36,000 feet above the Black Sea, westbound, Sunday 26th March 2006
“The thing about travelling Economy is that you get much more personal space. In Business Class the cabin crew are constantly hassling you. I flew Business from Dubai to Singapore and it was dreadful. I was sitting there sound asleep and the stewardess woke me up to ask if I wanted breakfast!”
So said one of my colleagues over dinner last night as we discussed my imminent departure for London over antipasti of warm green asparagus with parmesan cheese. They were comforting words at the time and they sprang to mind once more as I rose at 03:00 this morning to meet my 05:20 car to the airport (and for those of you who are wondering: no, I do not spend an hour and a half in hair and make-up each morning – clocks went forward an hour at 04:00). Shower, breakfast and packing were all dispatched in the mild daze of someone who is still not an early morning person even at the best of times.
Once I’d got down to street level I discovered that Saturday evening’s icy gale was still blowing with plenty of vigour and my bones started to chill nicely as I waited in vain for the car. Fifteen minutes of refrigeration seemed about enough and I was concerned about missing the flight so I placed a quick call to the duty agent. Thirty seconds later a white, nineties model BMW 5-series miraculously appeared with its profusely apologetic driver explaining that he had been told the pick-up time was 05:00 (read between the lines what you will…).

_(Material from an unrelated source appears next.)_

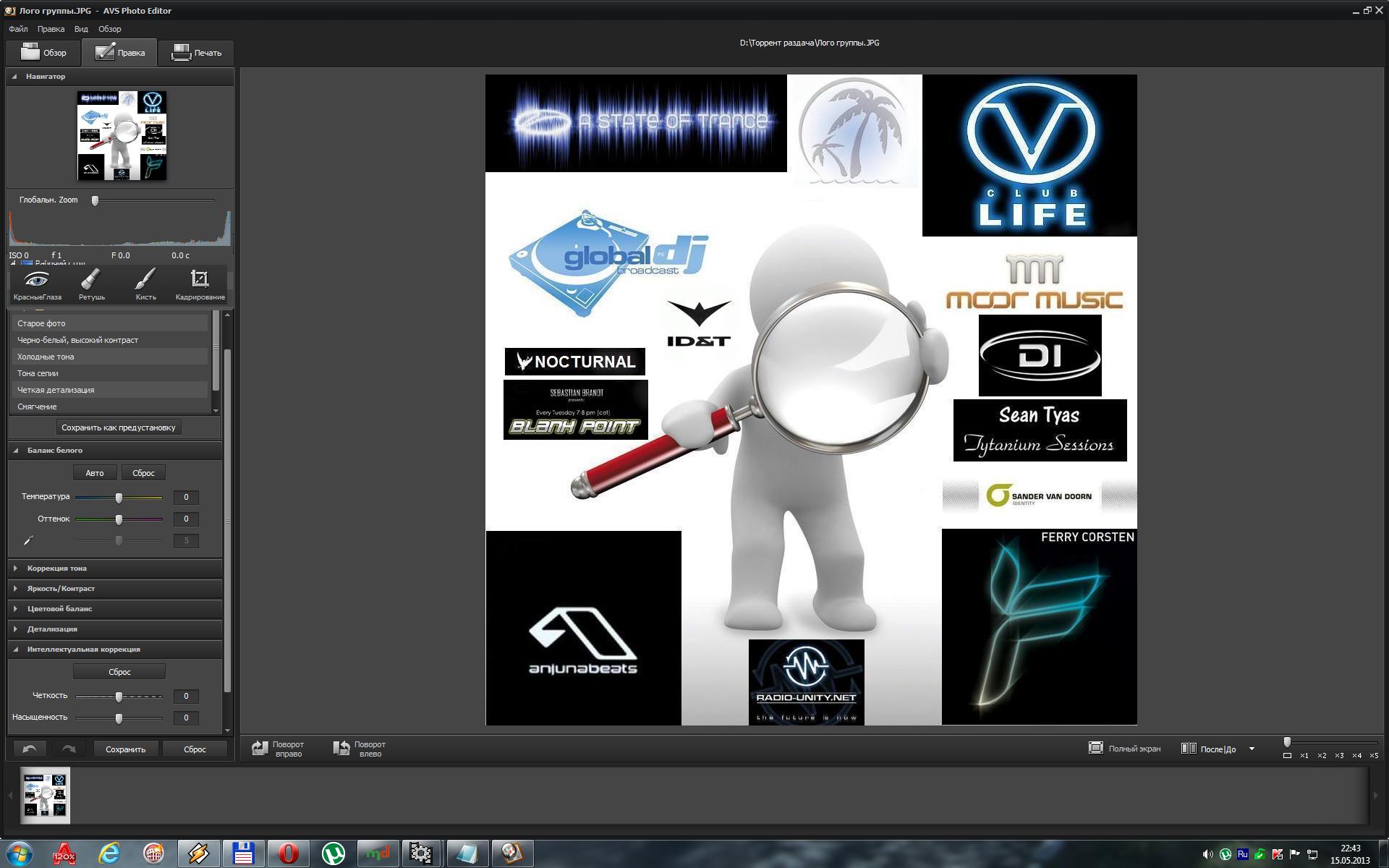Select the image thumbnail in filmstrip
Image resolution: width=1389 pixels, height=868 pixels.
(45, 795)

The driver was a pleasant young man in his twenties and eager to chat. He reckons it’s getting harder and harder for people to find work in Baku these days and many people are not able to find jobs when they leave university: similar in Britain I replied. He has a strong work ethic however and believes that doing any job is better than doing nothing, hence he is driving people at night. I agreed with his principle but was not awake enough at time to ask how a young man in his allegedly lowly position managed to own and run a German luxury automobile. Most young men in Baku find the cost of running a Lada high enough: living in a rough apartment and barely buying enough food to feed the family are seen as acceptable trade-offs against being able to drive the streets.
We parted with a handshake and smiles at the airport having not exchanged names. Goodness only knows who he is or what he does when he’s not being a driver but when I wished him good luck in his future endeavours I meant it.
Heydar Aliyev International Airport (named after the much-loved previous President of Azerbaijan) moved into brand new terminal buildings a couple of years ago and they still look very bright and shiny with the name in red neon on the outside and swathes of pale marble flooring on the inside. It even has its own shiny taxis: if the usual range of Ladas and Tofas aren’t to your liking you can step off the ‘plane and into a burgundy late-model VW Passat, safe in the knowledge that you can’t get a taxi like it anywhere else in town (and similarly sure that you won’t pay such a huge fare anywhere else either from what I’m told).
Taxis are there for people to enjoy at Arrivals though. At Departures the entertainment is the intriguingly laborious security set-up which seems to be part obstacle course, part Krypton Factor. There’s a bag scan and metal-detector arch as soon as you walk in; the same again as you pass into the check-in hall; then a man at a desk to see your ticket and passport before you go to the check-in desk to show them to the airline staff. Then there is Passport Control; once you are called for your flight there is an other bag scan and an other arch as you go through to the gate area and this time you are expected to put your shoes through the scan, take your laptop out of its bag to be scanned separately and submit yourself to a pat-down regardless of whether the arch goes “beep” or not. I think it must be a combination of Soviet work hierarchy and western anti-terrorist paranoia.
By the time I’d jumped through all those hoops it was a relief to tuck myself into my window seat in the BA World Traveller section of the ‘plane and think about relaxing for a few hours. Take-off was smooth and I settled down into a nice snooze. The next thing I know: “Excuse me sir, would you like any breakfast?”